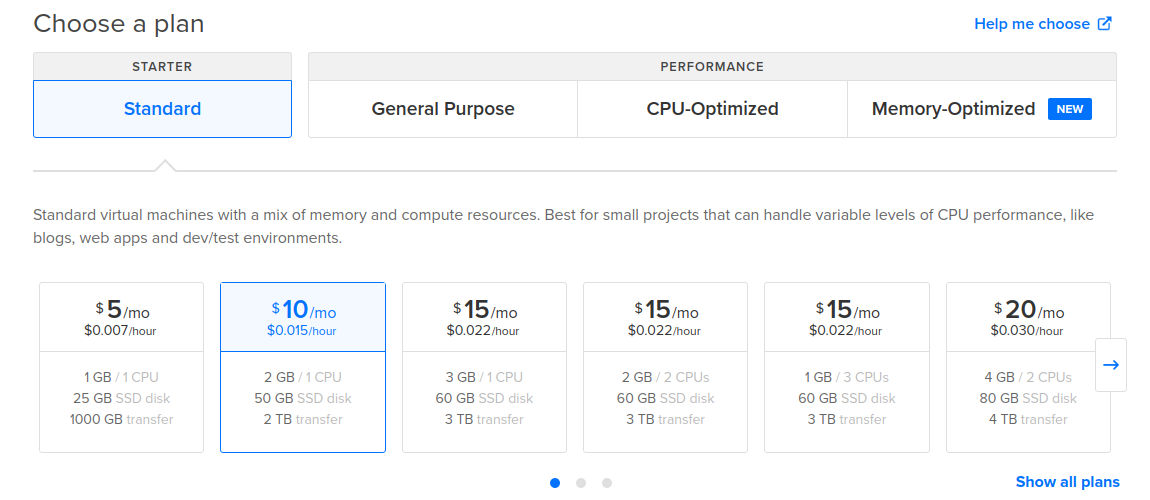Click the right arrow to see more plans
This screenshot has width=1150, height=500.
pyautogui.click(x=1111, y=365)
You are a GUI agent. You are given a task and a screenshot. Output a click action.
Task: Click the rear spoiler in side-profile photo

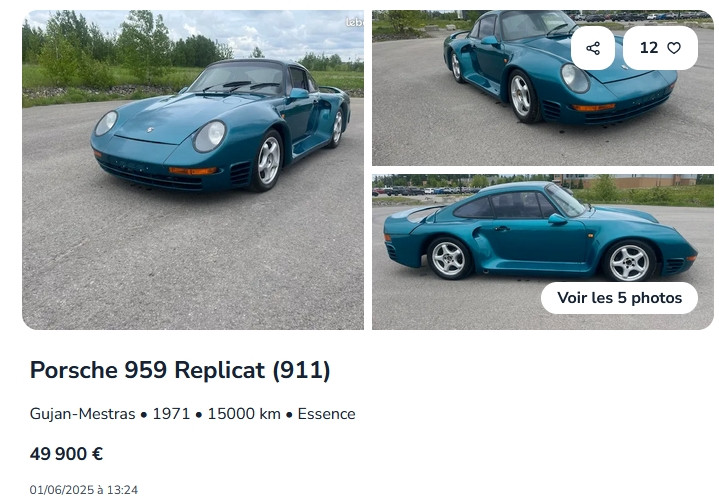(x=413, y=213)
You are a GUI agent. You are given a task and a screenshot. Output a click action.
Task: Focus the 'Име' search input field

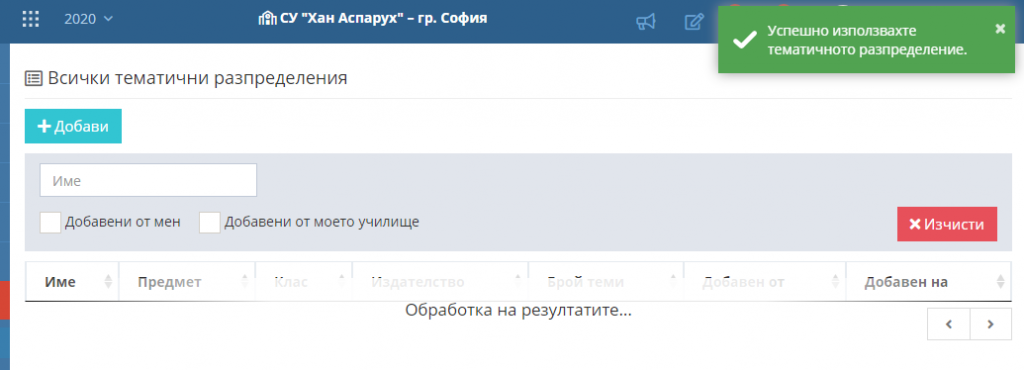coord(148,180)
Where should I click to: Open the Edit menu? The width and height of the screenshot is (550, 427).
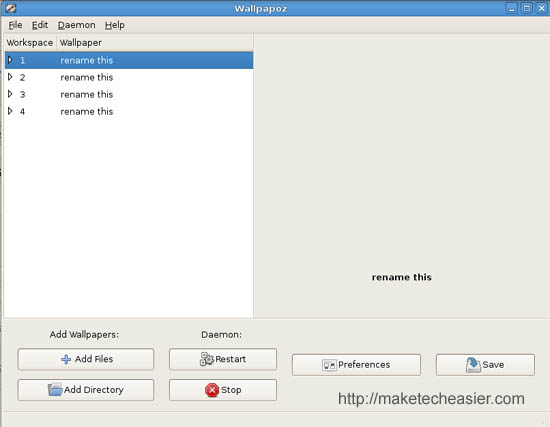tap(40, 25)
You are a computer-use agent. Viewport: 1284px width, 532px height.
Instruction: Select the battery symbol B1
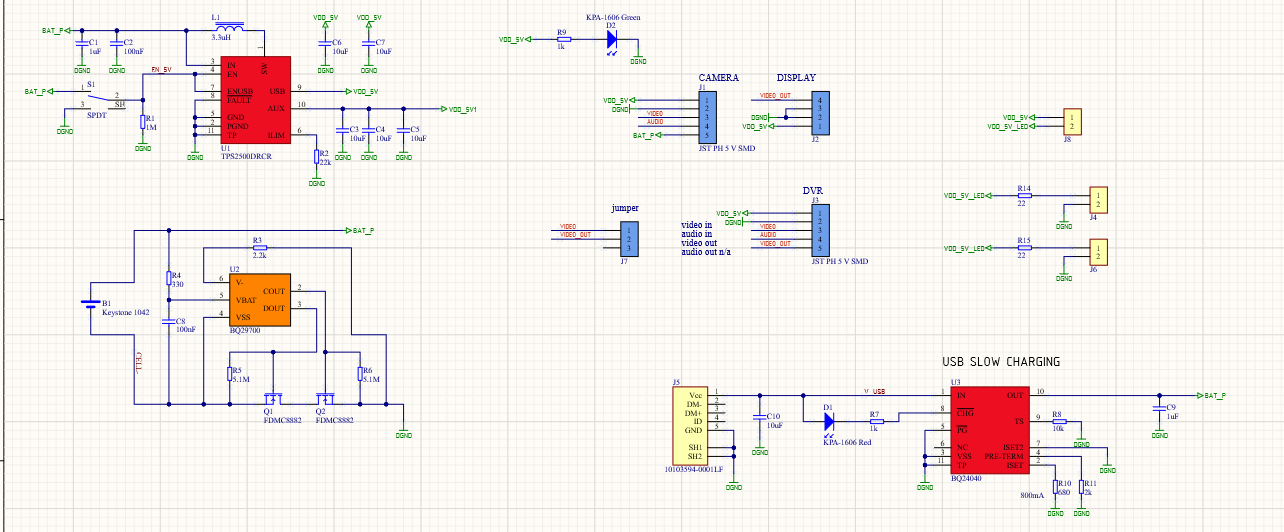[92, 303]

________________________

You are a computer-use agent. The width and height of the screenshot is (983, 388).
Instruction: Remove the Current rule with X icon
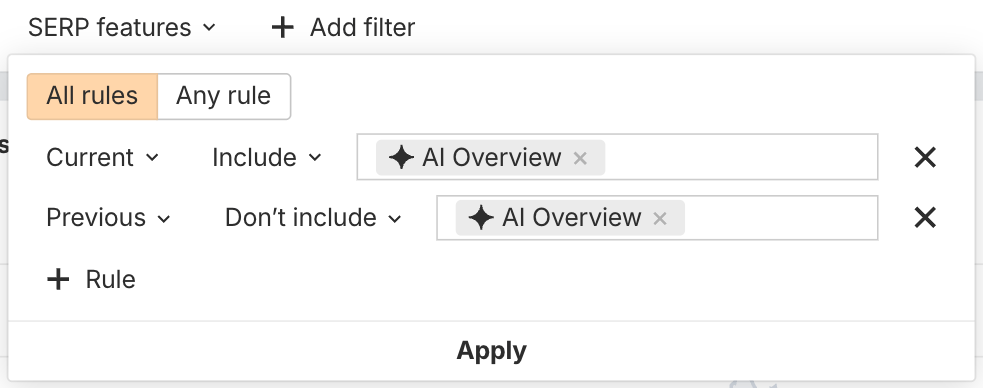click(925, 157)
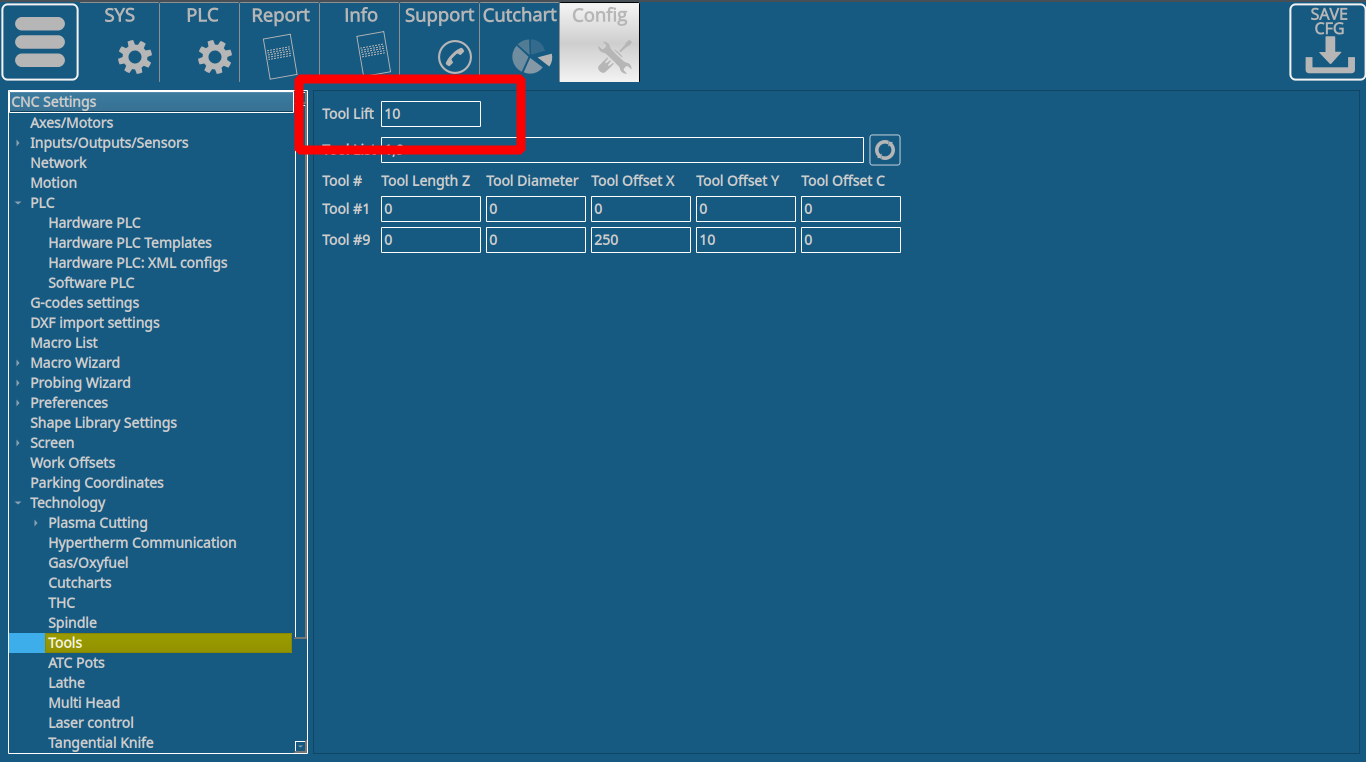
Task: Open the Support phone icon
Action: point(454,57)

________________________

Find every line with "computer" in the listing and state how many there are, nothing else.

### Answer box:
2